WHAT THE EXERCISE ASKS: Your answer should contain each record from the listing, repeated exactly.

EXERCISE INPUTS:

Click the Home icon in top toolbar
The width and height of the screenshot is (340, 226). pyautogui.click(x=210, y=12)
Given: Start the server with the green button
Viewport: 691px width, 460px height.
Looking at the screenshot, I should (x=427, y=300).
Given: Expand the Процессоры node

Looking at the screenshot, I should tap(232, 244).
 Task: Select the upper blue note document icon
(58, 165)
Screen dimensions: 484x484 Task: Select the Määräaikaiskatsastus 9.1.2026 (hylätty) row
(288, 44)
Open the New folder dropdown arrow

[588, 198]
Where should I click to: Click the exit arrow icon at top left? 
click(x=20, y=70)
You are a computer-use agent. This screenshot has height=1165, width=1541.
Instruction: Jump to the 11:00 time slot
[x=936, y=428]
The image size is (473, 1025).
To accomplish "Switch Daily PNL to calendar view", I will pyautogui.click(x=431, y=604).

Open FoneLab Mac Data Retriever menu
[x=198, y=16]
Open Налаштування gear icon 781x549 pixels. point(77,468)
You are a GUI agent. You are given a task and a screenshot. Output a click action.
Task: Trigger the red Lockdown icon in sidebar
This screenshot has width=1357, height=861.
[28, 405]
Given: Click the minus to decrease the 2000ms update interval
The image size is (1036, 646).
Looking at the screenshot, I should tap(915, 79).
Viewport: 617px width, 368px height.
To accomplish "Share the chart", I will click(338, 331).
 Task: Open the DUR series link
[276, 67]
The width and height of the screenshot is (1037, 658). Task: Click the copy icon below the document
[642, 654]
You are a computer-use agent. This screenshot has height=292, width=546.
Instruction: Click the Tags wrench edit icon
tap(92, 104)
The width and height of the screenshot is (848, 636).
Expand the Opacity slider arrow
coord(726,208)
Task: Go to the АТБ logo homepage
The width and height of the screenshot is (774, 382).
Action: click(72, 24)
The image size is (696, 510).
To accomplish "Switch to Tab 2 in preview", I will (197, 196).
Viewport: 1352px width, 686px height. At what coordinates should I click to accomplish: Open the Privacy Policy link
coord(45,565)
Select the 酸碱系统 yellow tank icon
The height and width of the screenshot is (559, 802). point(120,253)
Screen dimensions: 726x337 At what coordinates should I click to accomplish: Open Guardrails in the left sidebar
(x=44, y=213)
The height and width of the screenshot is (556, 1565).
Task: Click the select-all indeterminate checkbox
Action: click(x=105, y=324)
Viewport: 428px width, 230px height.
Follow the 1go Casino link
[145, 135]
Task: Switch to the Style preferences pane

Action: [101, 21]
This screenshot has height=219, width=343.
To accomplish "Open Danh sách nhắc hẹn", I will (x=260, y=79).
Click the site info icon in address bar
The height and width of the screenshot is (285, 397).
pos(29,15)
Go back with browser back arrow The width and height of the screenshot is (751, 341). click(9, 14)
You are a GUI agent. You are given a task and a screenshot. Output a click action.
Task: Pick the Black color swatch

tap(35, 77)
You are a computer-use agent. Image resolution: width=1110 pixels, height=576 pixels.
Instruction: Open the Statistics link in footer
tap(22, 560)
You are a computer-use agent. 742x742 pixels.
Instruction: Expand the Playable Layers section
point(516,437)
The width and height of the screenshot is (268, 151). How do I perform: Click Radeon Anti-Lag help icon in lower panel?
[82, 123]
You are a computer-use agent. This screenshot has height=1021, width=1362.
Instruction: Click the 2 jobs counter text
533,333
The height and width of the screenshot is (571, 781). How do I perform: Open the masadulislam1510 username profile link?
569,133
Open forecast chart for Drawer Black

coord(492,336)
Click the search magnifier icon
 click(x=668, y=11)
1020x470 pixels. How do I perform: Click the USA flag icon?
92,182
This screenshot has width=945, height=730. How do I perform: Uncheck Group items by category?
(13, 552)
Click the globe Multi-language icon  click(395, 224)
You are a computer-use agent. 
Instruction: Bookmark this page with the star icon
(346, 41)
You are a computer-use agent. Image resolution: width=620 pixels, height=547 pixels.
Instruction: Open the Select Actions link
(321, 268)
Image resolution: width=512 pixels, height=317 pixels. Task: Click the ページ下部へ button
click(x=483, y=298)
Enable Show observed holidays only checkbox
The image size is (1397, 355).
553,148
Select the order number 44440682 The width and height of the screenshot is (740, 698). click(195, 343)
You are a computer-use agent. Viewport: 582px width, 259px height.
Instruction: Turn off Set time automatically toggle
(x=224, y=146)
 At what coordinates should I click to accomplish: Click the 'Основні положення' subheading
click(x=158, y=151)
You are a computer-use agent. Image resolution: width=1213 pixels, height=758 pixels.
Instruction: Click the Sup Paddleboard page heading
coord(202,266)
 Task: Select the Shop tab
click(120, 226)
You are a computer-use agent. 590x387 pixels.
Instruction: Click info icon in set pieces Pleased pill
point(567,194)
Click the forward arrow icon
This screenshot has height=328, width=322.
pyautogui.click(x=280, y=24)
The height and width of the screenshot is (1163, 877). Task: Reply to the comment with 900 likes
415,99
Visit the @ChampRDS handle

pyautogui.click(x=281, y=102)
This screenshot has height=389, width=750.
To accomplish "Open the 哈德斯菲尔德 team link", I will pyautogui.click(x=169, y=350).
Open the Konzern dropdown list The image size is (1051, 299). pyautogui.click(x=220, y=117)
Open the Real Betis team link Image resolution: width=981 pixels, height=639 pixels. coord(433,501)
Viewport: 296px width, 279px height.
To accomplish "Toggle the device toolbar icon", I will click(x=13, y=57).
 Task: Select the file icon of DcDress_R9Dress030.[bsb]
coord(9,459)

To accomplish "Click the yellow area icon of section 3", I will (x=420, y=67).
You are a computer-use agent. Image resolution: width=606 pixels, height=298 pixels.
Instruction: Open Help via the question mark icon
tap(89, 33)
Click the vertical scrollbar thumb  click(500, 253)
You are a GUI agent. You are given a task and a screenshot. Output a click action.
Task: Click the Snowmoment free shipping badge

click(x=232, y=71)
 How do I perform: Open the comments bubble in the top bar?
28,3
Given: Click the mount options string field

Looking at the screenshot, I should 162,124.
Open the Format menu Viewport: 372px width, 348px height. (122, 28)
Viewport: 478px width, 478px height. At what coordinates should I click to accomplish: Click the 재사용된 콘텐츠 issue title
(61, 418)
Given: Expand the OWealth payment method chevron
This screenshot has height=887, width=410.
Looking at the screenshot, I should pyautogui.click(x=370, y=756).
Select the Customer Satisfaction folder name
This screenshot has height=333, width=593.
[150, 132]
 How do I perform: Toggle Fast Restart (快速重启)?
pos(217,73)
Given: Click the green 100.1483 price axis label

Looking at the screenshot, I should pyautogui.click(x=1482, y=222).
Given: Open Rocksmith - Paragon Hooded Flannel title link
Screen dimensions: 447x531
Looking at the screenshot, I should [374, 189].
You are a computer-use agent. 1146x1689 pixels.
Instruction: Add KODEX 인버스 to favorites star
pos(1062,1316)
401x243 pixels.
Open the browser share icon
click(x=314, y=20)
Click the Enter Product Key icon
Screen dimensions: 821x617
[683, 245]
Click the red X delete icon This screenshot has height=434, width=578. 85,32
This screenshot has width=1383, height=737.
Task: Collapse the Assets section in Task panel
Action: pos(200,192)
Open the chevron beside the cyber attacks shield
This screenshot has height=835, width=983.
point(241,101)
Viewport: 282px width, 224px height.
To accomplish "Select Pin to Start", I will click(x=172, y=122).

YOUR SOLUTION:
Click the Home icon in top toolbar
The width and height of the screenshot is (340, 226). pyautogui.click(x=210, y=12)
Given: Start the server with the green button
Viewport: 691px width, 460px height.
Looking at the screenshot, I should (x=427, y=300).
Given: Expand the Процессоры node

Looking at the screenshot, I should tap(232, 244).
 Task: Select the upper blue note document icon
(58, 165)
Screen dimensions: 484x484 Task: Select the Määräaikaiskatsastus 9.1.2026 (hylätty) row
(288, 44)
Open the New folder dropdown arrow

[588, 198]
Where should I click to: Click the exit arrow icon at top left? 
click(x=20, y=70)
You are a computer-use agent. This screenshot has height=1165, width=1541.
Instruction: Jump to the 11:00 time slot
[x=936, y=428]
The image size is (473, 1025).
To accomplish "Switch Daily PNL to calendar view", I will pyautogui.click(x=431, y=604).

Open FoneLab Mac Data Retriever menu
[x=198, y=16]
Open Налаштування gear icon 781x549 pixels. point(77,468)
You are a GUI agent. You are given a task and a screenshot. Output a click action.
Task: Trigger the red Lockdown icon in sidebar
This screenshot has width=1357, height=861.
[28, 405]
Given: Click the minus to decrease the 2000ms update interval
The image size is (1036, 646).
Looking at the screenshot, I should tap(915, 79).
Viewport: 617px width, 368px height.
To accomplish "Share the chart", I will click(338, 331).
 Task: Open the DUR series link
[276, 67]
The width and height of the screenshot is (1037, 658). Task: Click the copy icon below the document
[642, 654]
You are a computer-use agent. This screenshot has height=292, width=546.
Instruction: Click the Tags wrench edit icon
tap(92, 104)
The width and height of the screenshot is (848, 636).
Expand the Opacity slider arrow
coord(726,208)
Task: Go to the АТБ logo homepage
The width and height of the screenshot is (774, 382).
Action: click(72, 24)
The image size is (696, 510).
To accomplish "Switch to Tab 2 in preview", I will (197, 196).
Viewport: 1352px width, 686px height. At what coordinates should I click to accomplish: Open the Privacy Policy link
coord(45,565)
Select the 酸碱系统 yellow tank icon
The height and width of the screenshot is (559, 802). point(120,253)
Screen dimensions: 726x337 At what coordinates should I click to accomplish: Open Guardrails in the left sidebar
(x=44, y=213)
The height and width of the screenshot is (556, 1565).
Task: Click the select-all indeterminate checkbox
Action: click(x=105, y=324)
Viewport: 428px width, 230px height.
Follow the 1go Casino link
[145, 135]
Task: Switch to the Style preferences pane

Action: [101, 21]
This screenshot has height=219, width=343.
To accomplish "Open Danh sách nhắc hẹn", I will (x=260, y=79).
Click the site info icon in address bar
The height and width of the screenshot is (285, 397).
pos(29,15)
Go back with browser back arrow The width and height of the screenshot is (751, 341). click(9, 14)
You are a GUI agent. You are given a task and a screenshot. Output a click action.
Task: Pick the Black color swatch

tap(35, 77)
You are a computer-use agent. Image resolution: width=1110 pixels, height=576 pixels.
Instruction: Open the Statistics link in footer
tap(22, 560)
You are a computer-use agent. 742x742 pixels.
Instruction: Expand the Playable Layers section
point(516,437)
The width and height of the screenshot is (268, 151). How do I perform: Click Radeon Anti-Lag help icon in lower panel?
[82, 123]
You are a computer-use agent. This screenshot has height=1021, width=1362.
Instruction: Click the 2 jobs counter text
533,333
The height and width of the screenshot is (571, 781). How do I perform: Open the masadulislam1510 username profile link?
569,133
Open forecast chart for Drawer Black

coord(492,336)
Click the search magnifier icon
 click(x=668, y=11)
1020x470 pixels. How do I perform: Click the USA flag icon?
92,182
This screenshot has width=945, height=730. How do I perform: Uncheck Group items by category?
(13, 552)
Click the globe Multi-language icon  click(395, 224)
You are a computer-use agent. 
Instruction: Bookmark this page with the star icon
(346, 41)
You are a computer-use agent. Image resolution: width=620 pixels, height=547 pixels.
Instruction: Open the Select Actions link
(321, 268)
Image resolution: width=512 pixels, height=317 pixels. Task: Click the ページ下部へ button
click(x=483, y=298)
Enable Show observed holidays only checkbox
The image size is (1397, 355).
553,148
Select the order number 44440682 The width and height of the screenshot is (740, 698). click(195, 343)
You are a computer-use agent. Viewport: 582px width, 259px height.
Instruction: Turn off Set time automatically toggle
(x=224, y=146)
 At what coordinates should I click to accomplish: Click the 'Основні положення' subheading
click(x=158, y=151)
You are a computer-use agent. Image resolution: width=1213 pixels, height=758 pixels.
Instruction: Click the Sup Paddleboard page heading
coord(202,266)
 Task: Select the Shop tab
click(120, 226)
You are a computer-use agent. 590x387 pixels.
Instruction: Click info icon in set pieces Pleased pill
point(567,194)
Click the forward arrow icon
This screenshot has height=328, width=322.
pyautogui.click(x=280, y=24)
The height and width of the screenshot is (1163, 877). Task: Reply to the comment with 900 likes
415,99
Visit the @ChampRDS handle

pyautogui.click(x=281, y=102)
This screenshot has height=389, width=750.
To accomplish "Open the 哈德斯菲尔德 team link", I will pyautogui.click(x=169, y=350).
Open the Konzern dropdown list The image size is (1051, 299). pyautogui.click(x=220, y=117)
Open the Real Betis team link Image resolution: width=981 pixels, height=639 pixels. coord(433,501)
Viewport: 296px width, 279px height.
To accomplish "Toggle the device toolbar icon", I will click(x=13, y=57).
 Task: Select the file icon of DcDress_R9Dress030.[bsb]
coord(9,459)

To accomplish "Click the yellow area icon of section 3", I will (x=420, y=67).
You are a computer-use agent. Image resolution: width=606 pixels, height=298 pixels.
Instruction: Open Help via the question mark icon
tap(89, 33)
Click the vertical scrollbar thumb  click(500, 253)
You are a GUI agent. You are given a task and a screenshot. Output a click action.
Task: Click the Snowmoment free shipping badge

click(x=232, y=71)
 How do I perform: Open the comments bubble in the top bar?
28,3
Given: Click the mount options string field

Looking at the screenshot, I should 162,124.
Open the Format menu Viewport: 372px width, 348px height. (122, 28)
Viewport: 478px width, 478px height. At what coordinates should I click to accomplish: Click the 재사용된 콘텐츠 issue title
(61, 418)
Given: Expand the OWealth payment method chevron
This screenshot has height=887, width=410.
Looking at the screenshot, I should pyautogui.click(x=370, y=756).
Select the Customer Satisfaction folder name
This screenshot has height=333, width=593.
[150, 132]
 How do I perform: Toggle Fast Restart (快速重启)?
pos(217,73)
Given: Click the green 100.1483 price axis label

Looking at the screenshot, I should pyautogui.click(x=1482, y=222).
Given: Open Rocksmith - Paragon Hooded Flannel title link
Screen dimensions: 447x531
Looking at the screenshot, I should [374, 189].
You are a computer-use agent. 1146x1689 pixels.
Instruction: Add KODEX 인버스 to favorites star
pos(1062,1316)
401x243 pixels.
Open the browser share icon
click(x=314, y=20)
Click the Enter Product Key icon
Screen dimensions: 821x617
[683, 245]
Click the red X delete icon This screenshot has height=434, width=578. 85,32
This screenshot has width=1383, height=737.
Task: Collapse the Assets section in Task panel
Action: pos(200,192)
Open the chevron beside the cyber attacks shield
This screenshot has height=835, width=983.
point(241,101)
Viewport: 282px width, 224px height.
To accomplish "Select Pin to Start", I will click(x=172, y=122).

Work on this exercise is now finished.